Set out exactly every line of the entries below, starting at the line that holds "Task: Click the red dot" and stopping after the line that holds "Open the three-dot".

[Records contained in a dataset]
++++

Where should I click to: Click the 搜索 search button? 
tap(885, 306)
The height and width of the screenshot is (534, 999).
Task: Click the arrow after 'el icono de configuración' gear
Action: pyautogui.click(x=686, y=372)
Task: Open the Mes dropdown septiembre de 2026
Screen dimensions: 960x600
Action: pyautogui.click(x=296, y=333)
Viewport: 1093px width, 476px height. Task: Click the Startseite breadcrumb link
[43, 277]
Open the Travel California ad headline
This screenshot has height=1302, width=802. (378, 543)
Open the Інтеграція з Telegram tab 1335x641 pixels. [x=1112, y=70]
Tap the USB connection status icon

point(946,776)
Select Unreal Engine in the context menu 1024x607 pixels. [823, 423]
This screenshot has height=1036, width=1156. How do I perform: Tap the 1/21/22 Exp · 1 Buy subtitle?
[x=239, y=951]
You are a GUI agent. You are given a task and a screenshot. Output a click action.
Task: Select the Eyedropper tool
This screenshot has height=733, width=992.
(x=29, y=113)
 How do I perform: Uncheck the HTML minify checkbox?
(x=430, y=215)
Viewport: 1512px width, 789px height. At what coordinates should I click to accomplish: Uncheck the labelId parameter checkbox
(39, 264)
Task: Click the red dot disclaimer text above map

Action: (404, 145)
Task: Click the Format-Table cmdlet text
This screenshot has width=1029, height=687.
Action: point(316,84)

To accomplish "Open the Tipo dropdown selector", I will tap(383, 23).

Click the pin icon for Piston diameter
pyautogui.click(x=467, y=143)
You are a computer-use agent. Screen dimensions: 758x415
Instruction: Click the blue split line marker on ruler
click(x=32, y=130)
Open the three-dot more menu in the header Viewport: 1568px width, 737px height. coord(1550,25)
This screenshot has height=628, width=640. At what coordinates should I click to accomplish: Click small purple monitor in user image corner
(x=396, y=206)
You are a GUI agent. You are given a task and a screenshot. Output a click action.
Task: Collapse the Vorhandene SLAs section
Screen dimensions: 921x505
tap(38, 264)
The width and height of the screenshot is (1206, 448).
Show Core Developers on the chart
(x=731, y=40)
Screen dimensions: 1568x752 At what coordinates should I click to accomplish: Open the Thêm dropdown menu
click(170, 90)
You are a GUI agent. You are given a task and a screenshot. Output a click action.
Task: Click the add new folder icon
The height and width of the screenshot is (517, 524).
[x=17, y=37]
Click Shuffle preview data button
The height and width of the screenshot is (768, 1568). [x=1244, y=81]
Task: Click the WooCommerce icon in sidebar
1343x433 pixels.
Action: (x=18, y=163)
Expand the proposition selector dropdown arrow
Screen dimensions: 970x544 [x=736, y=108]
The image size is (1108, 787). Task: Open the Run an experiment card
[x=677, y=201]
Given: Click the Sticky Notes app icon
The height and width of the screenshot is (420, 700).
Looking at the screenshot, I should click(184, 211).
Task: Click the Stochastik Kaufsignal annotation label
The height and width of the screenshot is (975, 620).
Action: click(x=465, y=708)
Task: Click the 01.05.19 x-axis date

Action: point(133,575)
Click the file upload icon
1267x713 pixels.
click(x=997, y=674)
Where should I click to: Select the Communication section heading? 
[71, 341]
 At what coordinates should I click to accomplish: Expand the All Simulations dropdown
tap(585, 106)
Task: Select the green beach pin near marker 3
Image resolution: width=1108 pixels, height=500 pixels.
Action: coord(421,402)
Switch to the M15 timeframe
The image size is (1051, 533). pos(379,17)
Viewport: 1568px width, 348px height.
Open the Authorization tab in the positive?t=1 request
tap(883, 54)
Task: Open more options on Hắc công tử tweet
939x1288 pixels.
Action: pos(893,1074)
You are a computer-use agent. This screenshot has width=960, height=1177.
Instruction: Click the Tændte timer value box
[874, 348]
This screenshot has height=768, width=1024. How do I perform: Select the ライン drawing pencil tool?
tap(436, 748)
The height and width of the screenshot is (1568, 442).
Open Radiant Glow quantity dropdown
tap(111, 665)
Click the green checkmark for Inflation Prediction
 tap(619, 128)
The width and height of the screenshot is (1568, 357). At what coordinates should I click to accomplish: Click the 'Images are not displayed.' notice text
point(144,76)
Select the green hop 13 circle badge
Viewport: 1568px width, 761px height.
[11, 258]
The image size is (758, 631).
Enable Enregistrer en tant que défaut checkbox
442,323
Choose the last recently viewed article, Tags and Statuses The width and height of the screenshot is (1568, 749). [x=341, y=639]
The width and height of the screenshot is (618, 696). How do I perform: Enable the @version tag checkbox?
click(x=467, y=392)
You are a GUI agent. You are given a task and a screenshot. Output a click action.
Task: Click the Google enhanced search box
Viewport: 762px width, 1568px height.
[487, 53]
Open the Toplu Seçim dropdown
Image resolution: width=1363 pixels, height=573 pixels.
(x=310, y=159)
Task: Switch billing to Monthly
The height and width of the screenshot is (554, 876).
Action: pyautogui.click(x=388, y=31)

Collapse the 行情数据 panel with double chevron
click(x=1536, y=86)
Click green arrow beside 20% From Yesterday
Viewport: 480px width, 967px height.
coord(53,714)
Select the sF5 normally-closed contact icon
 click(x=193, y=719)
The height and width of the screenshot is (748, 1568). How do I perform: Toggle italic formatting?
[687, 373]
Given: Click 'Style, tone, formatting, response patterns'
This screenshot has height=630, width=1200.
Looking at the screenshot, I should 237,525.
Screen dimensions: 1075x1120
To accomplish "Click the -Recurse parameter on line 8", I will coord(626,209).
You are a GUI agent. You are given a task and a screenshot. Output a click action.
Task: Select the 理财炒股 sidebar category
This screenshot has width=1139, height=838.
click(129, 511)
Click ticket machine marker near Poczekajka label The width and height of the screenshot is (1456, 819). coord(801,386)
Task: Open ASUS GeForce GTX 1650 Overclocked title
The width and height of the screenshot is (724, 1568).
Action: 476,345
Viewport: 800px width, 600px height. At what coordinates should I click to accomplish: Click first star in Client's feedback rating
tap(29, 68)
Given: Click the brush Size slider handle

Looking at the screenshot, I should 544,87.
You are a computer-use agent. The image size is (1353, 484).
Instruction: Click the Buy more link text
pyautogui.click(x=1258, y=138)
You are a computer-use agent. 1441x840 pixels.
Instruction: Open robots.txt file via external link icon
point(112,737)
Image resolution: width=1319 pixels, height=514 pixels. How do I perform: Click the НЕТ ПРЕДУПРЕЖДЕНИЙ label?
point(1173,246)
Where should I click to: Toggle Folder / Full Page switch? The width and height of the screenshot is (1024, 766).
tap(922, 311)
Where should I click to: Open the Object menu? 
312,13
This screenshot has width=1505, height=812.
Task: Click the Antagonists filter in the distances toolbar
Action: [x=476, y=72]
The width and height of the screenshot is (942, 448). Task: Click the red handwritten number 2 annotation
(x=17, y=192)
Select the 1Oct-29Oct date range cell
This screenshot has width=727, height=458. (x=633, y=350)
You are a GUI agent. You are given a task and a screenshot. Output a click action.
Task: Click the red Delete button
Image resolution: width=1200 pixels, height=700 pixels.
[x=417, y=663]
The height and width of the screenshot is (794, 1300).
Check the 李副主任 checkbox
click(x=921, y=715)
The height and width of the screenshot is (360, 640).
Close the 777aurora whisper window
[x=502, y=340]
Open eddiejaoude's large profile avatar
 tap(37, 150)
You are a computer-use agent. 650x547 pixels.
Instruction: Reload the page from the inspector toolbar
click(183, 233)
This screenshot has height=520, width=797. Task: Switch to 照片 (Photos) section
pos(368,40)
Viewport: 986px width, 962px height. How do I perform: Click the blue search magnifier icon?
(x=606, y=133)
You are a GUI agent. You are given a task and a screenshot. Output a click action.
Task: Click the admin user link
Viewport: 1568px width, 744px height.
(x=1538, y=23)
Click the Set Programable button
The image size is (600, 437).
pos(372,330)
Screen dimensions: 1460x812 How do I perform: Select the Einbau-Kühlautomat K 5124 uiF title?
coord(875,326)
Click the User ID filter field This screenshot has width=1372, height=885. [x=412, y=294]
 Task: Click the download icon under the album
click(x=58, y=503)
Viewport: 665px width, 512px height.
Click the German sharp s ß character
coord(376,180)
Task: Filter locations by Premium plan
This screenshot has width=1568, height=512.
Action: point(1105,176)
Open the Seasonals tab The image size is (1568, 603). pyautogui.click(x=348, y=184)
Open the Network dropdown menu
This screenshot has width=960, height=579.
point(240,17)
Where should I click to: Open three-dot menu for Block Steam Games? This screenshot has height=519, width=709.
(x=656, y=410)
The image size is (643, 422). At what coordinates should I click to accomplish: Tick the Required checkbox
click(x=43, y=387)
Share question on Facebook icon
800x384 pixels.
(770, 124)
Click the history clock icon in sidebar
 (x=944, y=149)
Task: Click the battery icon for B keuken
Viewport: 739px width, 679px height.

++++

**FINISHED EXERCISE**
Task: Click the red dot disclaimer text above map

Action: (404, 145)
Task: Click the Format-Table cmdlet text
This screenshot has width=1029, height=687.
Action: point(316,84)

To accomplish "Open the Tipo dropdown selector", I will tap(383, 23).

Click the pin icon for Piston diameter
pyautogui.click(x=467, y=143)
You are a computer-use agent. Screen dimensions: 758x415
Instruction: Click the blue split line marker on ruler
click(x=32, y=130)
Open the three-dot more menu in the header Viewport: 1568px width, 737px height. coord(1550,25)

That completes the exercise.